Whether he is fired amid back-page clamor or resigns with grace, when one day the Mets have had enough or he has, Collins said recently he would never chase another job like this.

He'll be done.

"This game, it needs energy," he said. "It's becoming a young man's game. And I support that totally."

Until then, he'll keep learning to love it – all of it. He'll try to enjoy the ride. If it's not always fair, well, he'll fight it, of course. But he'll remember what's important. Or try.

Watching Jose Reyes come out of that ballgame late last September, removing himself not for team or injury or some greater baseball good, should have put a hole in Collins' heart.

You know what Terry Collins might have given for those three or four big-league at-bats Reyes turned down? You know what a lot of guys would've?

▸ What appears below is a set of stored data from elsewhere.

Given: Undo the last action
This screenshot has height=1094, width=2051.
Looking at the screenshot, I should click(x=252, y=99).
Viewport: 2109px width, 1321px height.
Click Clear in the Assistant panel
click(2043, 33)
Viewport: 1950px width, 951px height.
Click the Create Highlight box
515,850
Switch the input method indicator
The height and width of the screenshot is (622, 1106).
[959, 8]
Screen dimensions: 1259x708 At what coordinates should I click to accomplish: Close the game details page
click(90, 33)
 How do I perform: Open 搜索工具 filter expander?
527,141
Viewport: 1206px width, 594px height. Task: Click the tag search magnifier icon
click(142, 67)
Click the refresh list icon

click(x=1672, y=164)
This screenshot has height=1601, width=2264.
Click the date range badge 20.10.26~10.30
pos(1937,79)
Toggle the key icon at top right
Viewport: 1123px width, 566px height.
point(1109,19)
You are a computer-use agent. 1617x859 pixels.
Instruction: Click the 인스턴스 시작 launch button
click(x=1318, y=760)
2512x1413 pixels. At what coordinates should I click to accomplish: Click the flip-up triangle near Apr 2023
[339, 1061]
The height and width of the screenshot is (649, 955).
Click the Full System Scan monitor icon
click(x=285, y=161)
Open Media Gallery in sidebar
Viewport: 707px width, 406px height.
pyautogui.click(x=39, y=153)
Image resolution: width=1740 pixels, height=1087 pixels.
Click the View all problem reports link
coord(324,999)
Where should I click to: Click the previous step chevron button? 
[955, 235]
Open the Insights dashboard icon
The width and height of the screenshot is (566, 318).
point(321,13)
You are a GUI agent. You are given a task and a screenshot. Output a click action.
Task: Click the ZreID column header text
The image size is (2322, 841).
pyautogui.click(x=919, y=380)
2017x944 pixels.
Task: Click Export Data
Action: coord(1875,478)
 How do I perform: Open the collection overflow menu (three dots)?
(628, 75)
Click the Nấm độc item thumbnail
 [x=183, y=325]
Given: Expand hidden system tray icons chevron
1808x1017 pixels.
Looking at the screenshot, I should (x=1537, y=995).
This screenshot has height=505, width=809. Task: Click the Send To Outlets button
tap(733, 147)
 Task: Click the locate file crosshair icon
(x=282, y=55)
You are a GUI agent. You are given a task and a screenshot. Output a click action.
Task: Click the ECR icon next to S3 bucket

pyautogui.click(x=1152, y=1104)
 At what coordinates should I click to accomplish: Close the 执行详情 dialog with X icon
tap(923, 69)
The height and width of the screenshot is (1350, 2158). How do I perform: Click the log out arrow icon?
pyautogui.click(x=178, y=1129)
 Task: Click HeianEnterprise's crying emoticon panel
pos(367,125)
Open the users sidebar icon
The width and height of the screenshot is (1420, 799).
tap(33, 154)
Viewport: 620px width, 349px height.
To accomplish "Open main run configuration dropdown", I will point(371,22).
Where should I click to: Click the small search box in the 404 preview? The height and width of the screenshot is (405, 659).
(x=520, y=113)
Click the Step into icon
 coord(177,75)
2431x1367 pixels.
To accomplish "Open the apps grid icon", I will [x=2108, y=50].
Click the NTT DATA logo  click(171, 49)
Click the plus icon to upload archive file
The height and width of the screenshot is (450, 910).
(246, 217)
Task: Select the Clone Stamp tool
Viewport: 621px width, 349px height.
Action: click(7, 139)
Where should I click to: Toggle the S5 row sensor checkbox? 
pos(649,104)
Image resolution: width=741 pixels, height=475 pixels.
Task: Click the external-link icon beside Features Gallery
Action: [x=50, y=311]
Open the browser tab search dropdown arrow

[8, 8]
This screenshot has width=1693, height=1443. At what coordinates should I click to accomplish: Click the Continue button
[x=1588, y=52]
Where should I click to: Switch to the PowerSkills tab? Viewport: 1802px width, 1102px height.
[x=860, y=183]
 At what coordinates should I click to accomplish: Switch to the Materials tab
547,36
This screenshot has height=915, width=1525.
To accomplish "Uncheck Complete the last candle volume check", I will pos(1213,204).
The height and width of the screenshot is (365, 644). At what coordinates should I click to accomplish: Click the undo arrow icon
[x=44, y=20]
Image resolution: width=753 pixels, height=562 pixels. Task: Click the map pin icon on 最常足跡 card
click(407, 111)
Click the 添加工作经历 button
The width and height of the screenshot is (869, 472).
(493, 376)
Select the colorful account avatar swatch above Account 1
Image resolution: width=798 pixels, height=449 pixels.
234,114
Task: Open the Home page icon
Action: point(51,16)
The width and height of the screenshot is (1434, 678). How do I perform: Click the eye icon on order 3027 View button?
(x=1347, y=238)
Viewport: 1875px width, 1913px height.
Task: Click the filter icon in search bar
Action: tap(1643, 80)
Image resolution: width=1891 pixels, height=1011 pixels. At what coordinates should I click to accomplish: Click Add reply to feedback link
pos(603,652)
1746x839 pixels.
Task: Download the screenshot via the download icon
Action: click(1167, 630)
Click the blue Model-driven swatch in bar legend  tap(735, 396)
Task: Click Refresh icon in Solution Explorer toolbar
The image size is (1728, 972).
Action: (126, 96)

Collins had spent his best years on the brink of the big leagues. A chance away. An injury away. A believer away. For heaven's sake, one stinkin' phone call from what Reyes ducked for .001 worth of batting average.

Some other time and place, maybe Collins would have been appalled, too. The man was built taut as bridge cable, after all, emotionally as well as physically. But more emotionally.

And then Reyes peels right at first base in order to preserve his batting title on his way out of New York, and Collins reacted in about the last way you might have expected.

He cried a little. Those tears, they were meant for Reyes, for Mets fans, for the other 24 men in that clubhouse. And maybe some for himself.

All Collins wanted at the very start of last season, his first with the Mets, was for every man in a Mets uniform to believe. Reyes believed. He always showed up, and he always believed.

So, when he came to Collins on the final day of the regular season and asked for a favor, one last favor as it turned out, who was Collins to refuse? Take your bunt hit, Collins told him. Take your batting title, he said. You earned it.

Collins would leave it at that. It would not chase him. It would not haunt him. He'd only be happy for Reyes and for the game and for all those who believed. Including himself.